* Required action
Set down every line from the one with "Click the broom clean-up icon" to the end of the entries, both ends included, exactly as it reads and without pictures.
____________
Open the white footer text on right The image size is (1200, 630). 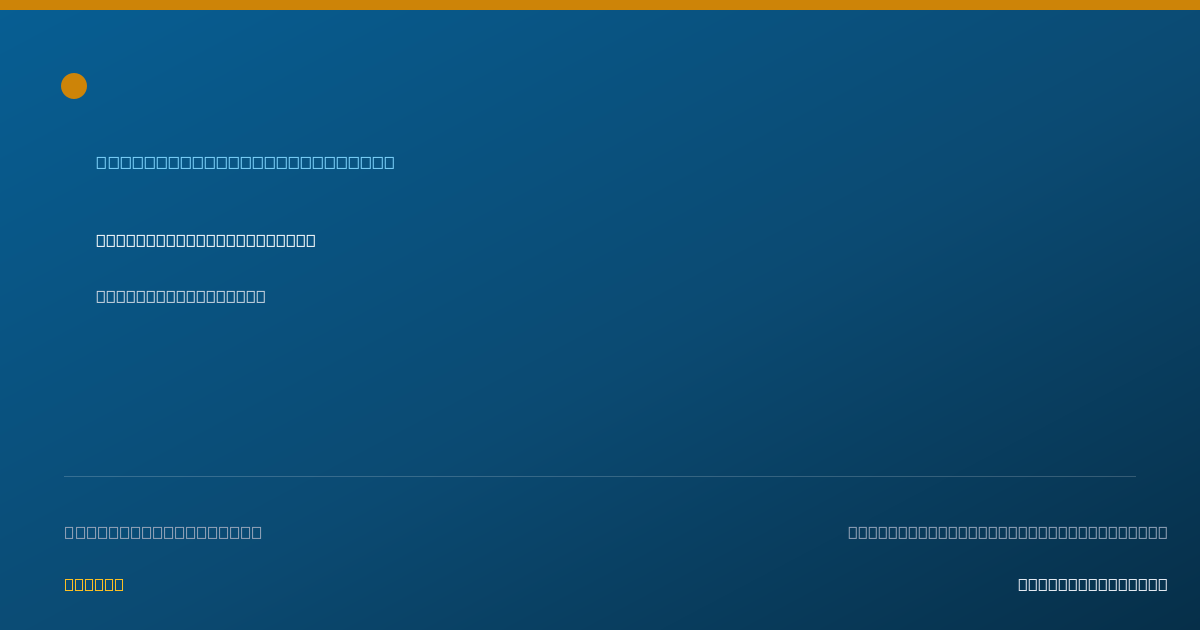click(1093, 584)
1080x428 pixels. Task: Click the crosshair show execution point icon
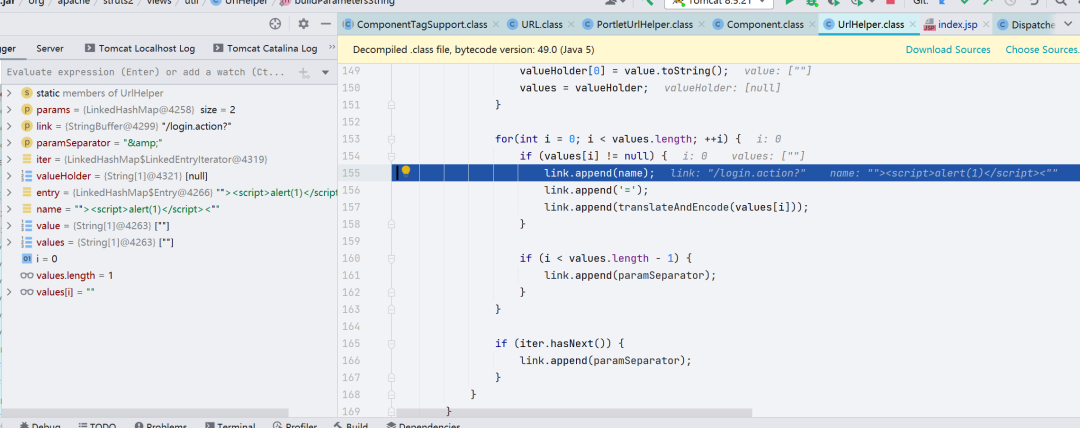pyautogui.click(x=276, y=23)
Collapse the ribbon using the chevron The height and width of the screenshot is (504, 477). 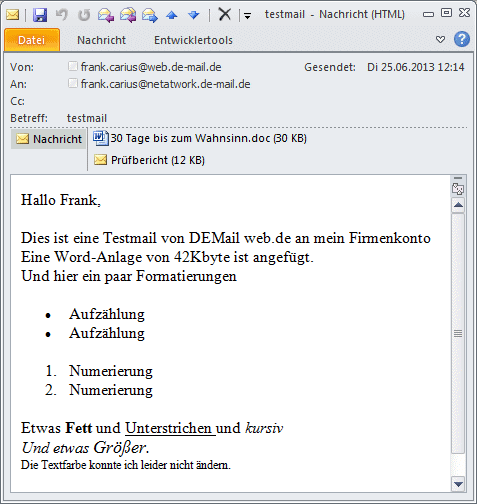tap(440, 40)
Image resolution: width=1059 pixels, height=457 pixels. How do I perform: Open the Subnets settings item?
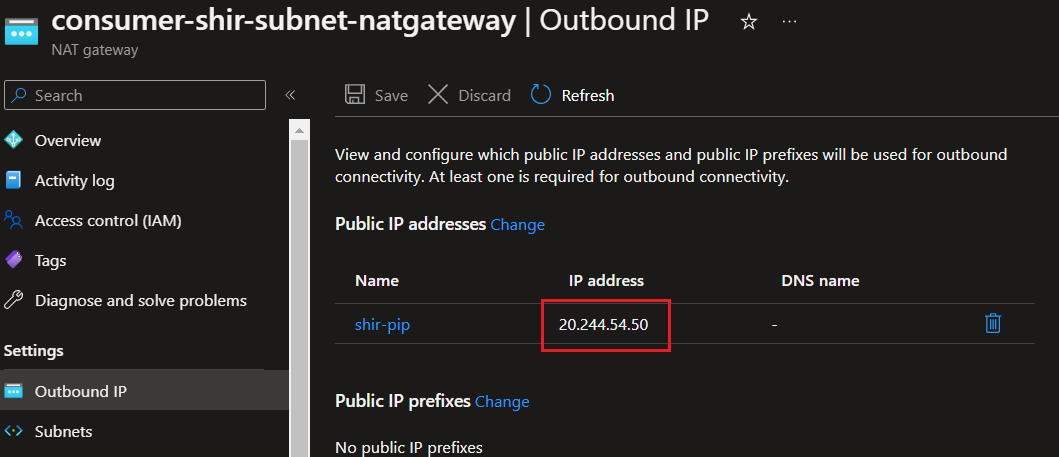click(145, 431)
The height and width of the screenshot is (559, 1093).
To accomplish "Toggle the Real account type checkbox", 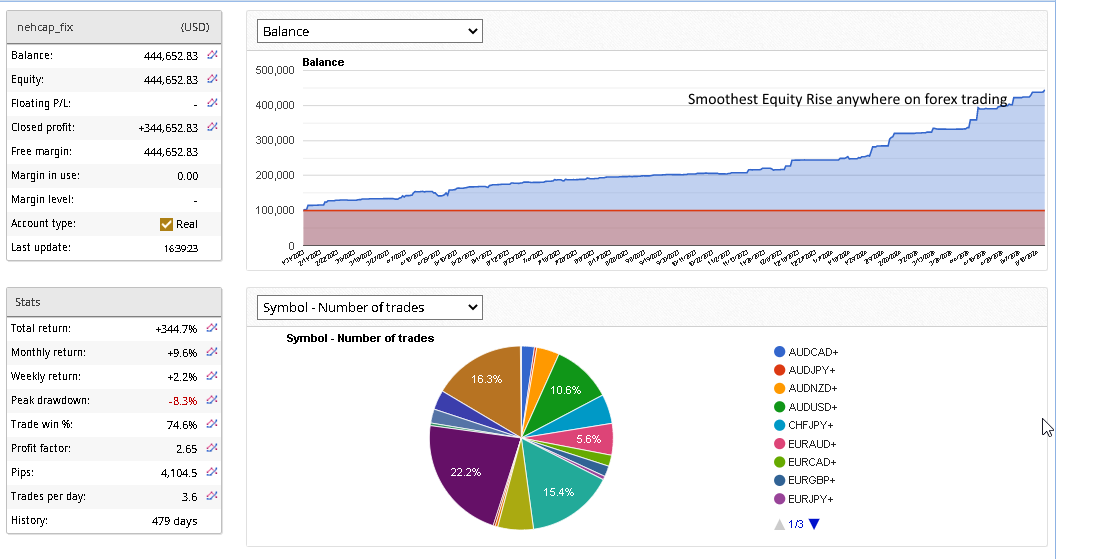I will (x=167, y=224).
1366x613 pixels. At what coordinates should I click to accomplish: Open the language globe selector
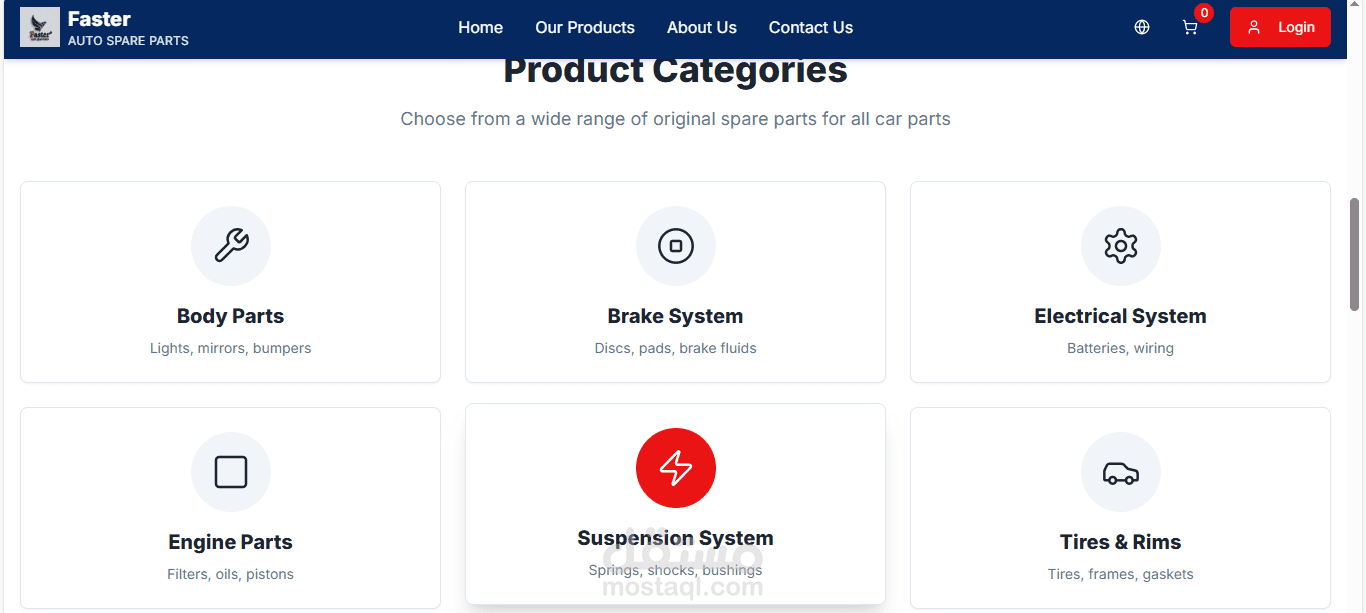tap(1142, 27)
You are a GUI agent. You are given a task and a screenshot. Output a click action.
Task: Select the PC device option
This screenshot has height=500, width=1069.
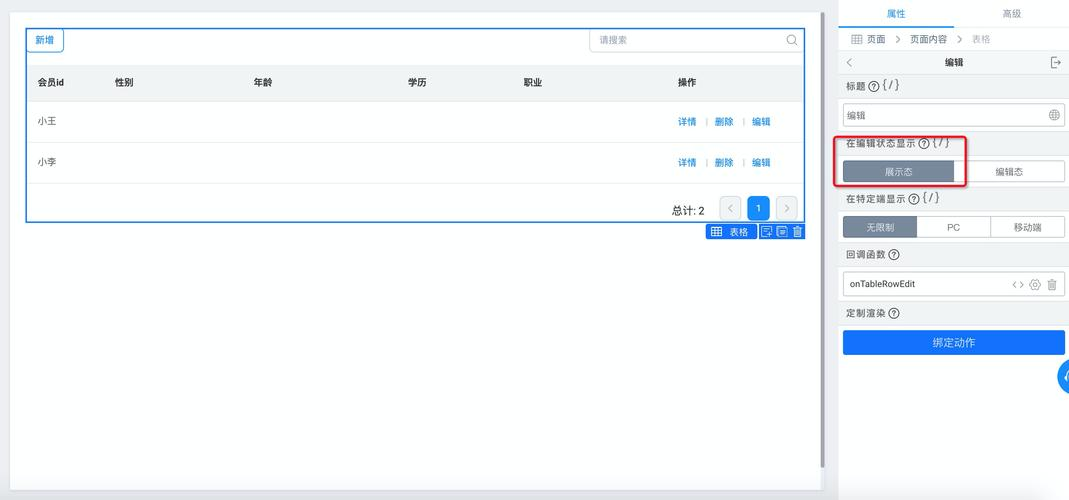[953, 227]
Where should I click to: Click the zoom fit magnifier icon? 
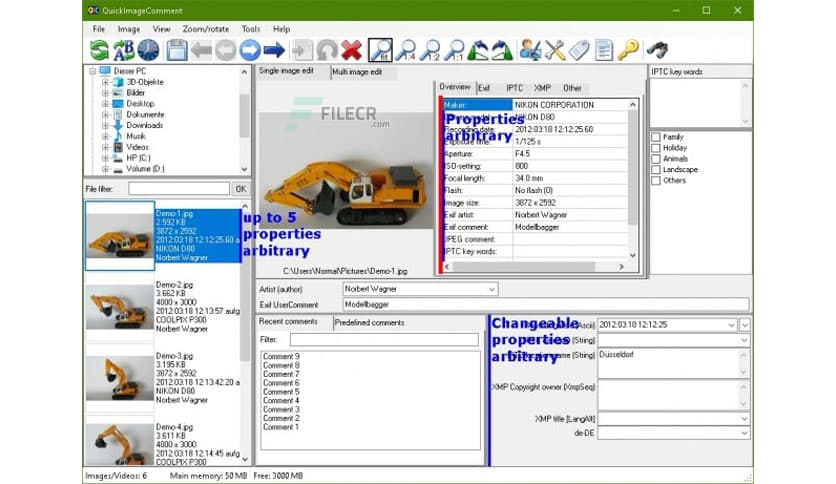pyautogui.click(x=380, y=50)
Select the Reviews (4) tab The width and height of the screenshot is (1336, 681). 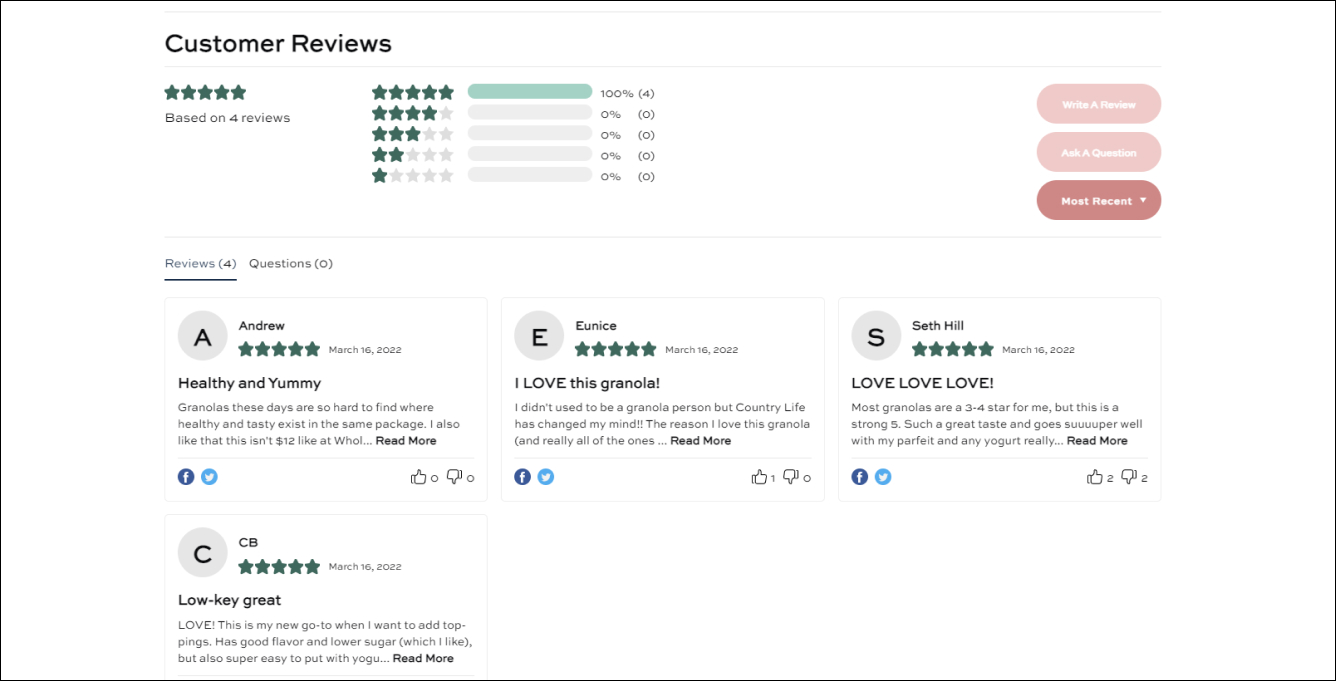point(200,264)
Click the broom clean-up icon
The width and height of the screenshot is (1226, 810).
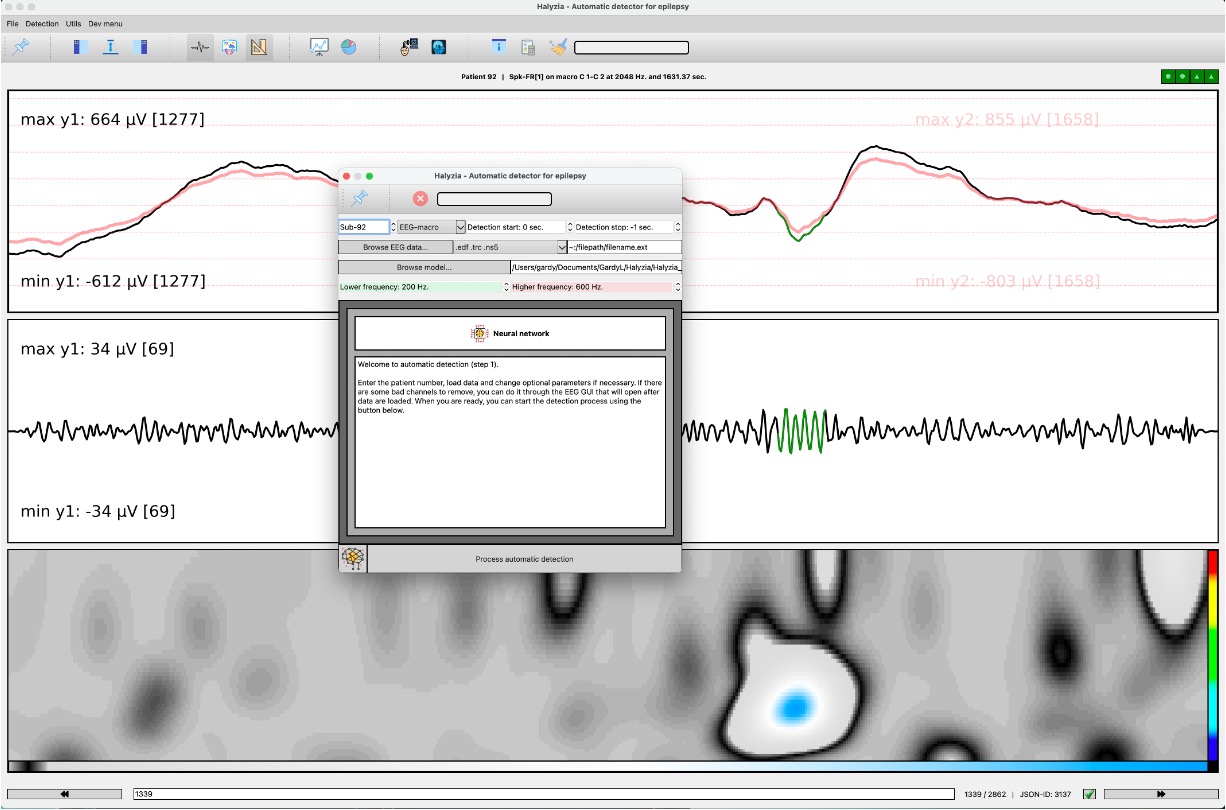click(x=558, y=47)
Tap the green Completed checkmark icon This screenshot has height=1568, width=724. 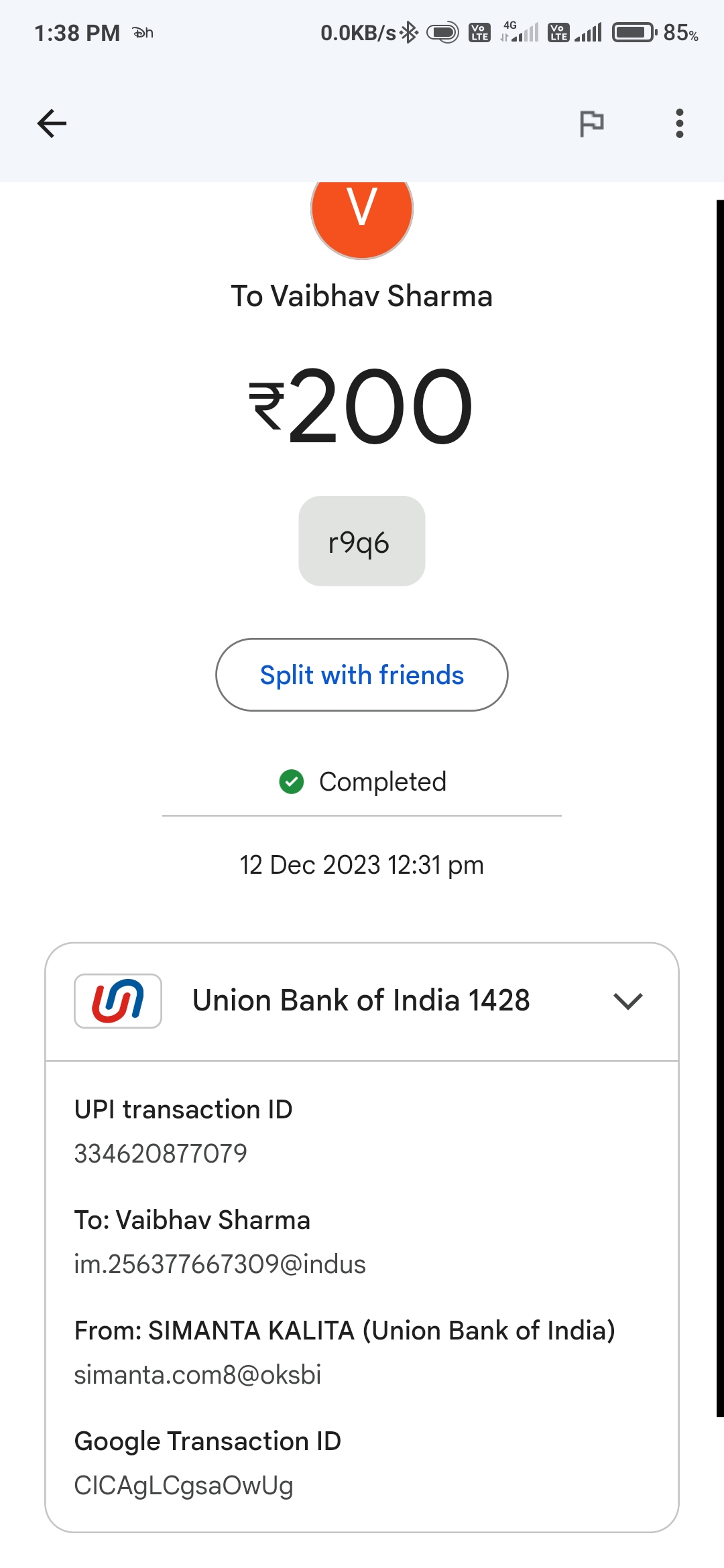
____________
* Exercise response
Click the broom clean-up icon
The width and height of the screenshot is (1226, 810).
click(x=558, y=47)
Tap the green Completed checkmark icon This screenshot has height=1568, width=724. 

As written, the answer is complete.